WHAT YOU SHOULD DO →
Reproduce every one of the entries below line for line, changing nothing.

DATASET ROWS →
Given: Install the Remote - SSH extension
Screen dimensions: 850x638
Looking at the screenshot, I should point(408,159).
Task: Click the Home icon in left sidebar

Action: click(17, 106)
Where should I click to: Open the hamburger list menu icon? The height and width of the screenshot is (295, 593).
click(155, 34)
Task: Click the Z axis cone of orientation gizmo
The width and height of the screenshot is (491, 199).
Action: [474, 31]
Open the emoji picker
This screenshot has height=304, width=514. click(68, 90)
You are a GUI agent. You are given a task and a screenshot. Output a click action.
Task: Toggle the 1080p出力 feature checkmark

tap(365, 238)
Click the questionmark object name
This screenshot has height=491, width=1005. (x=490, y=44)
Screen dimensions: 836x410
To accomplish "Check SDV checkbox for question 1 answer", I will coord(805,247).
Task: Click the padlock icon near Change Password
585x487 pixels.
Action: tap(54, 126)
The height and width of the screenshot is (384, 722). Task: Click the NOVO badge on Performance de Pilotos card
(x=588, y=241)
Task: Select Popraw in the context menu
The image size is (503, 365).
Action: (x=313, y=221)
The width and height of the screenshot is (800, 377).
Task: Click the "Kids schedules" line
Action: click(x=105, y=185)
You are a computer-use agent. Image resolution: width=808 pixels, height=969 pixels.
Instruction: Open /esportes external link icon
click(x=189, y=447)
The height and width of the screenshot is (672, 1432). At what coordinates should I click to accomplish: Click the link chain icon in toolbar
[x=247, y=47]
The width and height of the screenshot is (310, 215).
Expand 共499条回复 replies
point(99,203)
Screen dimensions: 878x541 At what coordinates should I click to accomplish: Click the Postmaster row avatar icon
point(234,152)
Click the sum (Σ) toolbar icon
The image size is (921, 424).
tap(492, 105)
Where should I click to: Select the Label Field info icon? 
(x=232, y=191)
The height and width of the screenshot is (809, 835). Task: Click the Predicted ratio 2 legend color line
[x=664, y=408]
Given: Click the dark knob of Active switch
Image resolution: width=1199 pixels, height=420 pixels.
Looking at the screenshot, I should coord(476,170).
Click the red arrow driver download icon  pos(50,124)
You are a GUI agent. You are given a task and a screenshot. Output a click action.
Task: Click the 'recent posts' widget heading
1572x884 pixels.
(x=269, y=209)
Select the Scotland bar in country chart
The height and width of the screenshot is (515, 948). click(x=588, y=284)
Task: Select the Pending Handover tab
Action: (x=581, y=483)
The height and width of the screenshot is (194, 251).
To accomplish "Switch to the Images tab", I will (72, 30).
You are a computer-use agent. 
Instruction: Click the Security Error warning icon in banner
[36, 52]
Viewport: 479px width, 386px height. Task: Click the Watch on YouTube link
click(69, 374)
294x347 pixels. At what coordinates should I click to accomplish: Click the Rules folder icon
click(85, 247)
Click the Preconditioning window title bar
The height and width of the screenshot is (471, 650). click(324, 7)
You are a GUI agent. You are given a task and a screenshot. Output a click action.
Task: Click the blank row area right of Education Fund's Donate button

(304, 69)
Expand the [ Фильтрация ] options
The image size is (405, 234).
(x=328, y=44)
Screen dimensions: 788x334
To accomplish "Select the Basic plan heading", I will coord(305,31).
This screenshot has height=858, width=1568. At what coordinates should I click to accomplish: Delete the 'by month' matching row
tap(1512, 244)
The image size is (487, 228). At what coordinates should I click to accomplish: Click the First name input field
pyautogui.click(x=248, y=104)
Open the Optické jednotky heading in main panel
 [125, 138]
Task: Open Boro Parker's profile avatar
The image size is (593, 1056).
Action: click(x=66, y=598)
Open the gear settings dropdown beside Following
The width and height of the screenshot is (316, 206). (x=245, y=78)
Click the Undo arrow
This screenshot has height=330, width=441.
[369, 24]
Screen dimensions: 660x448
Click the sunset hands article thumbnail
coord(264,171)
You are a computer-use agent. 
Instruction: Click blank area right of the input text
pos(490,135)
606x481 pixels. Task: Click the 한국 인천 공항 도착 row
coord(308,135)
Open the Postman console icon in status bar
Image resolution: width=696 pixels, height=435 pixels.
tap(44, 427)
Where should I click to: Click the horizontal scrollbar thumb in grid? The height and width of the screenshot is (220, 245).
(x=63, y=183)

ANSWER TO THIS PROBLEM →
Given: Install the Remote - SSH extension
Screen dimensions: 850x638
Looking at the screenshot, I should point(408,159).
Task: Click the Home icon in left sidebar

Action: click(17, 106)
Where should I click to: Open the hamburger list menu icon? The height and width of the screenshot is (295, 593).
click(155, 34)
Task: Click the Z axis cone of orientation gizmo
The width and height of the screenshot is (491, 199).
Action: [474, 31]
Open the emoji picker
This screenshot has height=304, width=514. click(68, 90)
You are a GUI agent. You are given a task and a screenshot. Output a click action.
Task: Toggle the 1080p出力 feature checkmark

tap(365, 238)
Click the questionmark object name
This screenshot has height=491, width=1005. (x=490, y=44)
Screen dimensions: 836x410
To accomplish "Check SDV checkbox for question 1 answer", I will coord(805,247).
Task: Click the padlock icon near Change Password
585x487 pixels.
Action: tap(54, 126)
The height and width of the screenshot is (384, 722). Task: Click the NOVO badge on Performance de Pilotos card
(x=588, y=241)
Task: Select Popraw in the context menu
The image size is (503, 365).
Action: (x=313, y=221)
The width and height of the screenshot is (800, 377).
Task: Click the "Kids schedules" line
Action: click(x=105, y=185)
You are a computer-use agent. Image resolution: width=808 pixels, height=969 pixels.
Instruction: Open /esportes external link icon
click(x=189, y=447)
The height and width of the screenshot is (672, 1432). At what coordinates should I click to accomplish: Click the link chain icon in toolbar
[x=247, y=47]
The width and height of the screenshot is (310, 215).
Expand 共499条回复 replies
point(99,203)
Screen dimensions: 878x541 At what coordinates should I click to accomplish: Click the Postmaster row avatar icon
point(234,152)
Click the sum (Σ) toolbar icon
The image size is (921, 424).
tap(492, 105)
Where should I click to: Select the Label Field info icon? 
(x=232, y=191)
The height and width of the screenshot is (809, 835). Task: Click the Predicted ratio 2 legend color line
[x=664, y=408]
Given: Click the dark knob of Active switch
Image resolution: width=1199 pixels, height=420 pixels.
Looking at the screenshot, I should coord(476,170).
Click the red arrow driver download icon  pos(50,124)
You are a GUI agent. You are given a task and a screenshot. Output a click action.
Task: Click the 'recent posts' widget heading
1572x884 pixels.
(x=269, y=209)
Select the Scotland bar in country chart
The height and width of the screenshot is (515, 948). click(x=588, y=284)
Task: Select the Pending Handover tab
Action: (x=581, y=483)
The height and width of the screenshot is (194, 251).
To accomplish "Switch to the Images tab", I will (72, 30).
You are a computer-use agent. 
Instruction: Click the Security Error warning icon in banner
[36, 52]
Viewport: 479px width, 386px height. Task: Click the Watch on YouTube link
click(69, 374)
294x347 pixels. At what coordinates should I click to accomplish: Click the Rules folder icon
click(85, 247)
Click the Preconditioning window title bar
The height and width of the screenshot is (471, 650). click(324, 7)
You are a GUI agent. You are given a task and a screenshot. Output a click action.
Task: Click the blank row area right of Education Fund's Donate button

(304, 69)
Expand the [ Фильтрация ] options
The image size is (405, 234).
(x=328, y=44)
Screen dimensions: 788x334
To accomplish "Select the Basic plan heading", I will coord(305,31).
This screenshot has height=858, width=1568. At what coordinates should I click to accomplish: Delete the 'by month' matching row
tap(1512, 244)
The image size is (487, 228). At what coordinates should I click to accomplish: Click the First name input field
pyautogui.click(x=248, y=104)
Open the Optické jednotky heading in main panel
 [125, 138]
Task: Open Boro Parker's profile avatar
The image size is (593, 1056).
Action: click(x=66, y=598)
Open the gear settings dropdown beside Following
The width and height of the screenshot is (316, 206). (x=245, y=78)
Click the Undo arrow
This screenshot has height=330, width=441.
[369, 24]
Screen dimensions: 660x448
Click the sunset hands article thumbnail
coord(264,171)
You are a computer-use agent. 
Instruction: Click blank area right of the input text
pos(490,135)
606x481 pixels. Task: Click the 한국 인천 공항 도착 row
coord(308,135)
Open the Postman console icon in status bar
Image resolution: width=696 pixels, height=435 pixels.
tap(44, 427)
Where should I click to: Click the horizontal scrollbar thumb in grid? The height and width of the screenshot is (220, 245).
(x=63, y=183)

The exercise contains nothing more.